Orbital characteristics
- Epoch 31 July 2016 (JD 2457600.5)
- Uncertainty parameter 0
- Observation arc: 136.52 yr (49863 d)
- Aphelion: 3.13704 AU (469.295 Gm)
- Perihelion: 2.20244 AU (329.480 Gm)
- Semi-major axis: 2.66974 AU (399.387 Gm)
- Eccentricity: 0.17504
- Orbital period (sidereal): 4.36 yr (1593.3 d)
- Average orbital speed: 18.22 km/s
- Mean anomaly: 230.567°
- Mean motion: 0° 13^{m} 33.398^{s} / day
- Inclination: 8.28673°
- Longitude of ascending node: 205.123°
- Argument of perihelion: 55.4125°

Physical characteristics
- Dimensions: 48.57±1.2 km 50.36 ± 1.69 km
- Mass: (0.60 ± 1.81) × 10^{18} kg
- Synodic rotation period: 19.489 h (0.8120 d)
- Geometric albedo: 0.2082±0.010
- Spectral type: S
- Absolute magnitude (H): 8.89

= 204 Kallisto =

Main-belt asteroid

204 Kallisto is a fairly typical, although sizeable Main belt asteroid.

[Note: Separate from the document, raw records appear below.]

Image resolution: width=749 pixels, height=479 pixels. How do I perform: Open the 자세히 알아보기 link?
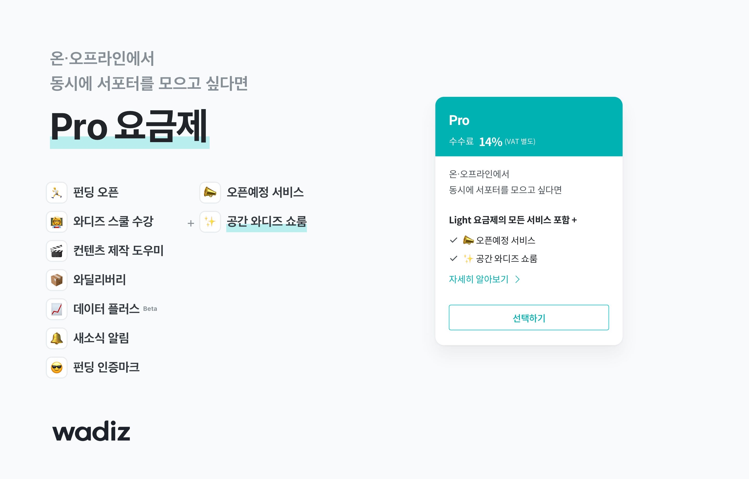478,279
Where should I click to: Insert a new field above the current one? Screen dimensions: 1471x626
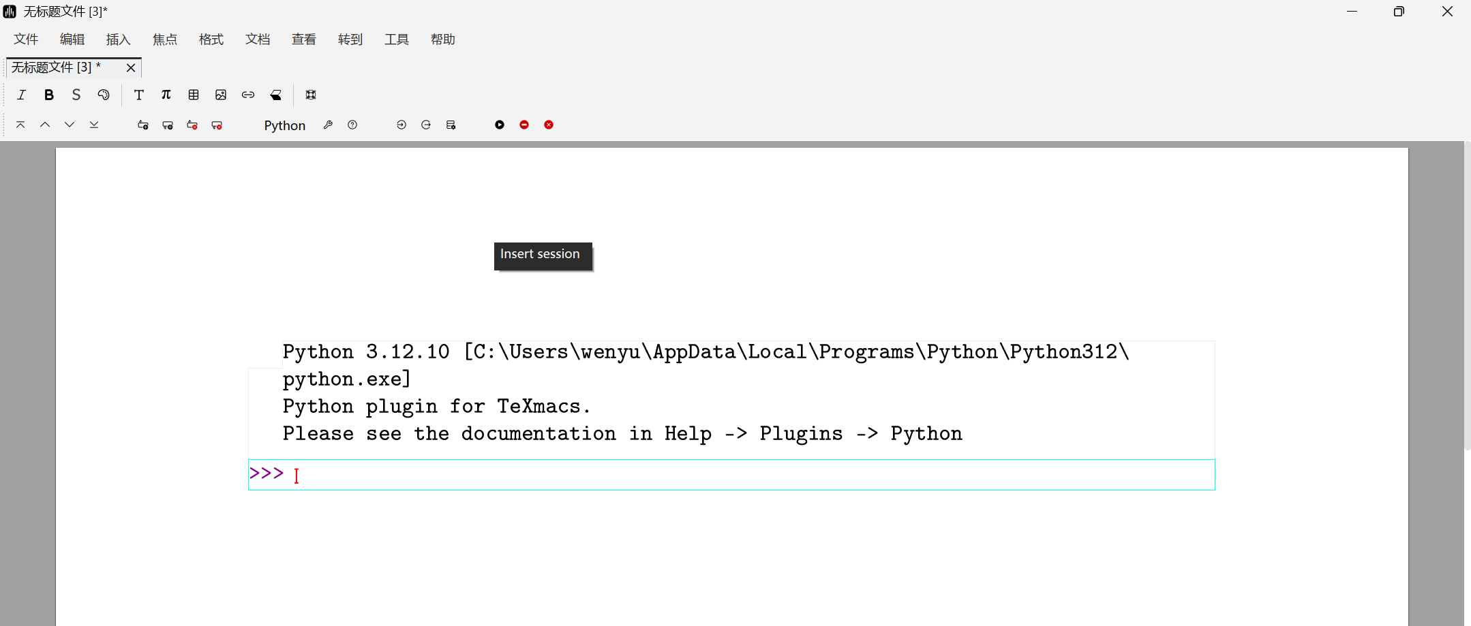click(143, 125)
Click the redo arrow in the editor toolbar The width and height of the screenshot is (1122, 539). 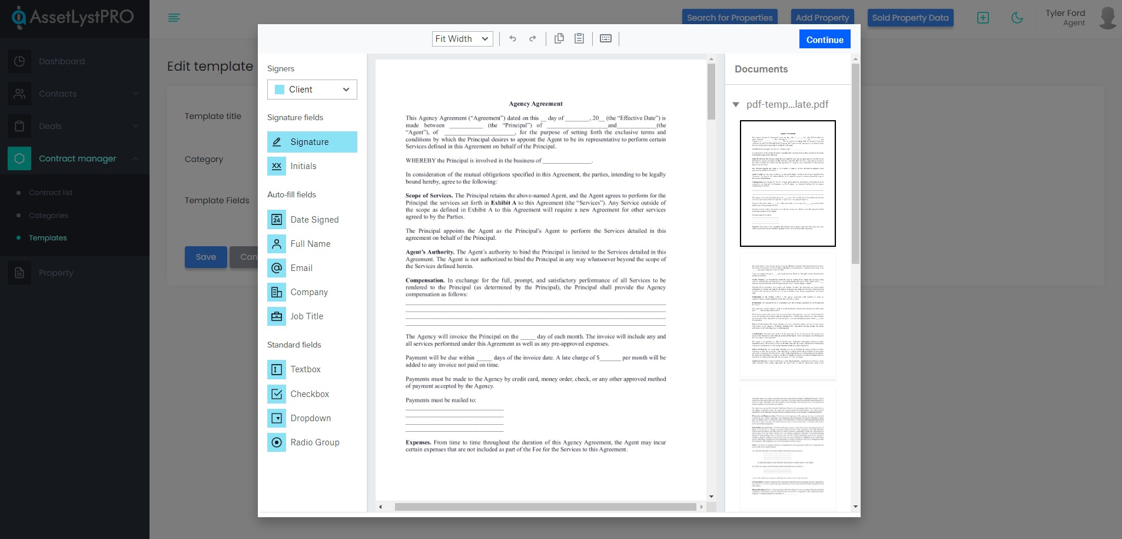(533, 39)
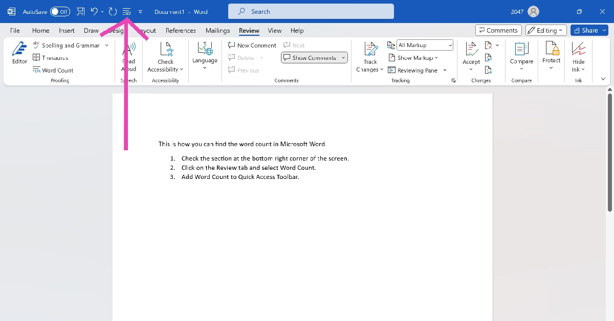Click in the Search box
The height and width of the screenshot is (321, 614).
(311, 11)

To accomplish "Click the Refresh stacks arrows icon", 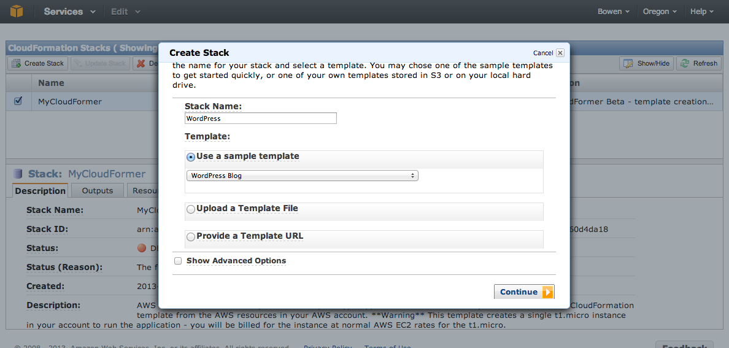I will pyautogui.click(x=685, y=63).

It is classified as an S-type asteroid. Like other asteroids of its type, it is light in colour. It was discovered by Johann Palisa on 8 October 1879, in Pola, and was named after the same nymph Callisto in Greek mythology as Jupiter's moon Callisto.

Photometric measurements during 2009 produced a lightcurve that indicated a sidereal rotation period of 19.489±0.002 h with a variation amplitude of 0.18±0.02 magnitudes. This result conflicted with previous determinations of the period, so the latter were ruled out.